As an associate professor of statistics at MIT’s Sloan School of Management, Rudin specializes in big data, applied statistics, data mining, and machine learning.
Rudin and her students are putting their theories into practice by designing predictive models and knowledge discovery systems to help inform decision makers. They are working with a variety of different industries including race car teams, police detectives, doctors, power engineers, marketing experts, and many others who are interested in data-centered prediction problems. “One of the reasons our research is effective is because we have such knowledgeable collaborators with domain expertise,” says Rudin.
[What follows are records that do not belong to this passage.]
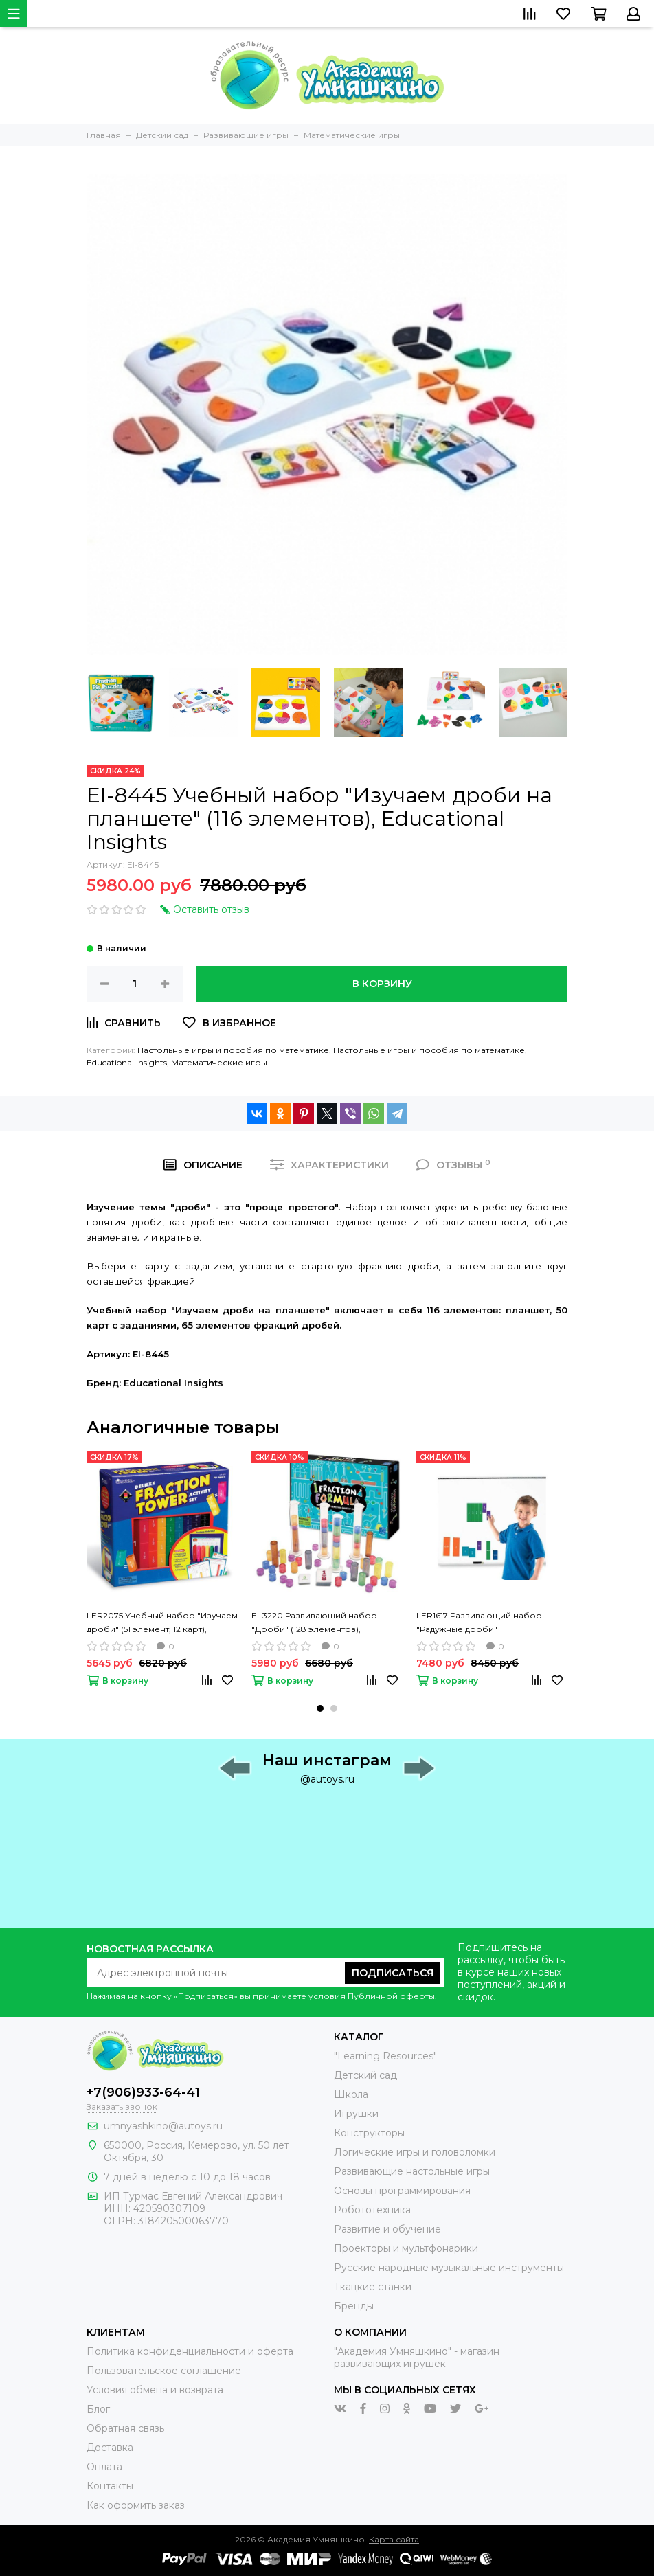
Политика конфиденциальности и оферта (190, 2351)
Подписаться (392, 1973)
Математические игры (219, 1062)
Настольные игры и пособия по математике (233, 1050)
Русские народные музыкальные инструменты (449, 2267)
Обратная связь (125, 2428)
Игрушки (356, 2114)
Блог (98, 2409)
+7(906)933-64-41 (143, 2092)
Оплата (104, 2467)
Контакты (110, 2486)
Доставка (110, 2447)
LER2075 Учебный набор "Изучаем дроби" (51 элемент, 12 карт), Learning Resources (162, 1623)
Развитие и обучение (387, 2229)
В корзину (382, 984)
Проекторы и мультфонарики (406, 2248)
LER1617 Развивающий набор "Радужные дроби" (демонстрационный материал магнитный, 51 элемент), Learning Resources (485, 1623)
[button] (320, 1708)
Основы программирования (402, 2190)
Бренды (354, 2306)
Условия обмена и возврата (155, 2390)
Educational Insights (127, 1062)
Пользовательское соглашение (164, 2370)
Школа (351, 2094)
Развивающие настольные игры (412, 2171)
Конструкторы (369, 2133)
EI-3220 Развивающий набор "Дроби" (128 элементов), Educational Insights (314, 1623)
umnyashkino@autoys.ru (163, 2126)
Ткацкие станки (372, 2287)
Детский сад (365, 2075)
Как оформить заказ (136, 2505)
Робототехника (372, 2210)
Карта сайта (394, 2539)
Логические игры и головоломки (414, 2152)
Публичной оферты (391, 1996)
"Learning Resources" (385, 2056)
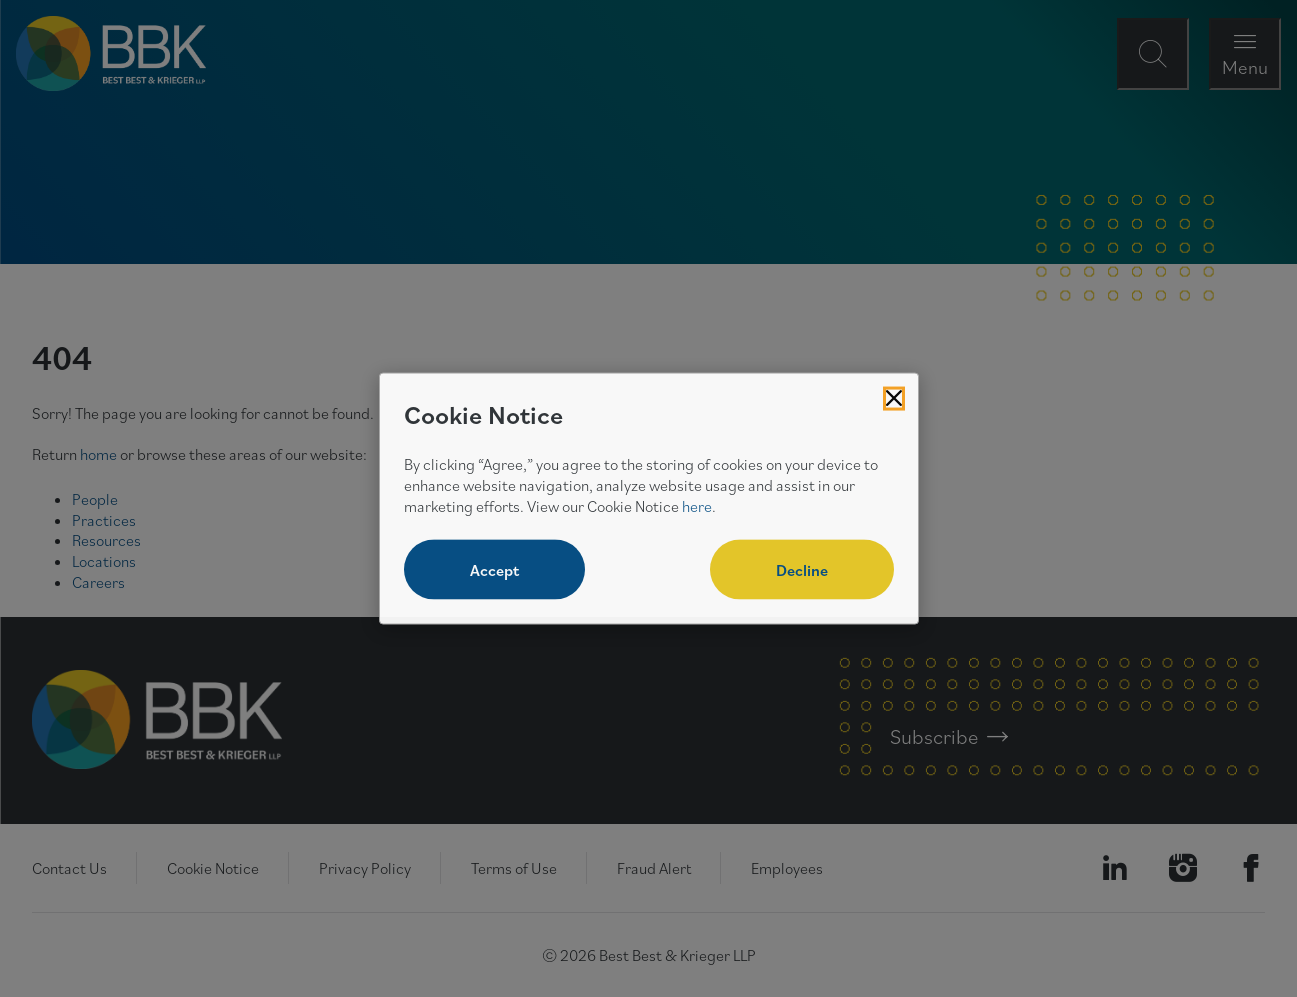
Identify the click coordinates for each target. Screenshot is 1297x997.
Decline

Here are a few examples of complex problems that Rudin is using data to solve:
- Predicting stroke in patients with atrial fibrillation
- Diagnosing sleep apnea
- Predicting power outages caused by manhole fires and explosions
- Detecting patterns of crime committed by the same individual or group of individuals
- Predicting recidivism of prisoners to allocate social services and determine bail
“My goal in teaching is to help people understand how and why data driven tools can be useful,” says Rudin.
Before coming to Sloan in 2009, Rudin earned her PhD in applied and computational mathematics from Princeton University and worked as a research scientist at both Columbia and New York University. Her work has been featured in Businessweek, The Wall Street Journal, the New York Times, the Boston Globe, the Times of London, WIRED Science, U.S. News and World Report, and IEEE Computer.